Some background
I am developing a small DI Container based on Lambda expressions. I have the interface representing the lambda:
@FunctionalInterface
public interface LambdaOp<T> {
T resolve();
}
And this is the (very simplified) Container:
public class Container {
private final Map<Class<?>, LambdaOp<?>> bindings;
public <T> void bind(Class<T> clazz, LambdaOp<? extends T> lambda) {
bindingd.put(clazz, lambda);
}
public <T> T resolve (Class<T> clazz) {
LambdaOp<?> lambda = bindings.get(clazz);
return (T) lambda.resolve();
}
}
With this implementation I can do something like that:
container.bind(
FooInterface.class,
() -> {
FooImplementation foo = new FooImplementation();
foo.setParameterA(paramA);
//do whatever needed to configure it
return foo;
}
);
FooInterface foo2 = container.resolve(FooInterface.class);
It is working ok and it is nice because the compiler won't let me do something like this:
container.bind(
FooInterface.class,
() -> new BarImplementation() //compiler error; Bar does not implement Foo
);
The problem
The bindings Map itself does not guarantee that LambdaOp will have a generic type which extends the Class used as key.

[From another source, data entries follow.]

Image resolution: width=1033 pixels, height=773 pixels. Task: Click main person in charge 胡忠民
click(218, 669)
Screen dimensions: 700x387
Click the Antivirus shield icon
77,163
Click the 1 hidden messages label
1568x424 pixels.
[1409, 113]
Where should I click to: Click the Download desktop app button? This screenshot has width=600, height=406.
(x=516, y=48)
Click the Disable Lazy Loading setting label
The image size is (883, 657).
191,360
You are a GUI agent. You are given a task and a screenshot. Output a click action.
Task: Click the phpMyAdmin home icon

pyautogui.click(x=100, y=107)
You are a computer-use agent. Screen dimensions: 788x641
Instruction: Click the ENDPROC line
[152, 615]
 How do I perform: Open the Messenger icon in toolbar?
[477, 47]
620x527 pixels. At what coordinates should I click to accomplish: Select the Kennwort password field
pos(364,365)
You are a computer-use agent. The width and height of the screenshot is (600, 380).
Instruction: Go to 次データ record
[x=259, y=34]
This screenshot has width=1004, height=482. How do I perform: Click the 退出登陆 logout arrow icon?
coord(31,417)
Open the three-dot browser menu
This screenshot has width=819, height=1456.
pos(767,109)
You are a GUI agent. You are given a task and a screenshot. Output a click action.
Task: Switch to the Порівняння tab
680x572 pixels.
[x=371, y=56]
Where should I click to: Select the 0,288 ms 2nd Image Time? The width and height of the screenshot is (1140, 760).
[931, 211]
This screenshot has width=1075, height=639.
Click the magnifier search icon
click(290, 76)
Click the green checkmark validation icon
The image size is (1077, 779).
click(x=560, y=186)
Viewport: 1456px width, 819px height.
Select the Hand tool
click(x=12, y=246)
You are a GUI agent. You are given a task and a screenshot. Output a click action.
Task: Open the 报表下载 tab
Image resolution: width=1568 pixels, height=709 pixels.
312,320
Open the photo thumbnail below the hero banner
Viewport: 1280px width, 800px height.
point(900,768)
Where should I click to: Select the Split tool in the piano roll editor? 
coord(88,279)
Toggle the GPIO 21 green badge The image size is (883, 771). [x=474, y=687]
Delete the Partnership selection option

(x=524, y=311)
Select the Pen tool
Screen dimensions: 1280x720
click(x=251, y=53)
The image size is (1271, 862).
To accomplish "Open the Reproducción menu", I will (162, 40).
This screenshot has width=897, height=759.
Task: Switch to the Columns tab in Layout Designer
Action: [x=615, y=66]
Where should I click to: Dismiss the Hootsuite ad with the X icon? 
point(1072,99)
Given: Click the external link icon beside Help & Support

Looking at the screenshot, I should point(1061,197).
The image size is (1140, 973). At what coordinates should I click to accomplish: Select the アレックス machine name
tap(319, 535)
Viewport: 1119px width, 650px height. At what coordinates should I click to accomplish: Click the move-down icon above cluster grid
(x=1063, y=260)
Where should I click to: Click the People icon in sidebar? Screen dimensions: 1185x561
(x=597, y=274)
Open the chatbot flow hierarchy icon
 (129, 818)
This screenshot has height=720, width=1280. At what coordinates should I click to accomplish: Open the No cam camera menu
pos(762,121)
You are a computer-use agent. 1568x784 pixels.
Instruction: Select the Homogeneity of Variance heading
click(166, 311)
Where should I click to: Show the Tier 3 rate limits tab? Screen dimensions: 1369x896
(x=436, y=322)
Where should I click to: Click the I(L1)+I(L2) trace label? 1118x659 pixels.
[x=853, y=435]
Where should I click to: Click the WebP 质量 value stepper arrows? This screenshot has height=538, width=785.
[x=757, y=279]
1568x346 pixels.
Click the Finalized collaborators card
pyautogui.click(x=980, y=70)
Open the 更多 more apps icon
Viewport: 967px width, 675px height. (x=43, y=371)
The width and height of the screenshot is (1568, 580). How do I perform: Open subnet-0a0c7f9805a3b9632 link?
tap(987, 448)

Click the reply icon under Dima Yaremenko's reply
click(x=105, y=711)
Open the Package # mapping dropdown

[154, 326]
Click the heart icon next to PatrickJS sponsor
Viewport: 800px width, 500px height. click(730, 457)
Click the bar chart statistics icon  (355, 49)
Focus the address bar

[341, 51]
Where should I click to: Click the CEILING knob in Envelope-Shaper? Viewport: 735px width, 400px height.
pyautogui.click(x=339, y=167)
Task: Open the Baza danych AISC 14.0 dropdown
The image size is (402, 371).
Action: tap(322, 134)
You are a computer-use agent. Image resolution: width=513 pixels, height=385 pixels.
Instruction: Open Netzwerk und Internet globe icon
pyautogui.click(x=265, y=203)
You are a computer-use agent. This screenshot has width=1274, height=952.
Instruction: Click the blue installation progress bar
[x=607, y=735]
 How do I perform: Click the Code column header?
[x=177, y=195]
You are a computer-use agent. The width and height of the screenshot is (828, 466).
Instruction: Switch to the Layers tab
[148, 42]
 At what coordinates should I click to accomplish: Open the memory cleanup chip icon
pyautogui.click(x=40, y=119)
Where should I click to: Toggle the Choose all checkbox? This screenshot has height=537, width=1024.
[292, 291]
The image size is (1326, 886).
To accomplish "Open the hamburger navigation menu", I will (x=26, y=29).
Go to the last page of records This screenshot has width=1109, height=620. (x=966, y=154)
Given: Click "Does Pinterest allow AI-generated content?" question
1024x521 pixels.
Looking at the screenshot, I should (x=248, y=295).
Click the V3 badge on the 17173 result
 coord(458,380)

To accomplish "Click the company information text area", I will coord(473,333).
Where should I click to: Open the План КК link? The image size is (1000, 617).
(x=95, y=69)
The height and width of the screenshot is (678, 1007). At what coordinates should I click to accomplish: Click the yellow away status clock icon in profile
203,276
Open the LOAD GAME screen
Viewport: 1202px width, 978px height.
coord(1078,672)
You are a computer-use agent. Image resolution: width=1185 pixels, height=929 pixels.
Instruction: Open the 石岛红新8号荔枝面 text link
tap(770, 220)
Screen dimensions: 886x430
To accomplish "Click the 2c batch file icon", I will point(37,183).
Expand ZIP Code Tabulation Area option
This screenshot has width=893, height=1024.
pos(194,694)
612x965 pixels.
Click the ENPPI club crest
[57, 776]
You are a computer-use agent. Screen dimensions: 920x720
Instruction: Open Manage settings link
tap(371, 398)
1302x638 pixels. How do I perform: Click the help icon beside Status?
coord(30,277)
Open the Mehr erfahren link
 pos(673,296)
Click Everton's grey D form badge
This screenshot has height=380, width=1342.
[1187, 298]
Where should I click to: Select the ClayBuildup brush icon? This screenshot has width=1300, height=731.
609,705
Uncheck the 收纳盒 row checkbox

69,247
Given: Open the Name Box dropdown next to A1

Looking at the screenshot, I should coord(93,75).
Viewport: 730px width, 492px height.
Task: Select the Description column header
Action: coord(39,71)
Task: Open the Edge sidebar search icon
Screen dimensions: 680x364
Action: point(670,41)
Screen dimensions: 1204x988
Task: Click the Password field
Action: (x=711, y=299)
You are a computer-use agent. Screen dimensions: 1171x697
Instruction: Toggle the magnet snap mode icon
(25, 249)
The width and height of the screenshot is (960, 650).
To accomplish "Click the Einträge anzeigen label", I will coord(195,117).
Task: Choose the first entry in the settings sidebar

private final Map<Class<?>, LambdaOp<?>> bindings;
As a result I receive an unchecked warning at the line:
return (T) lambda.resolve();
I suppose that the bind method signature is enough to guarantee the cohesion (is it?) but still feel some bad smell.
Is there any way to implement it on a more cohesive way?
EDIT:
The complete code is at github. I have made a lot of changes recently and README.md is very a little bit outdated.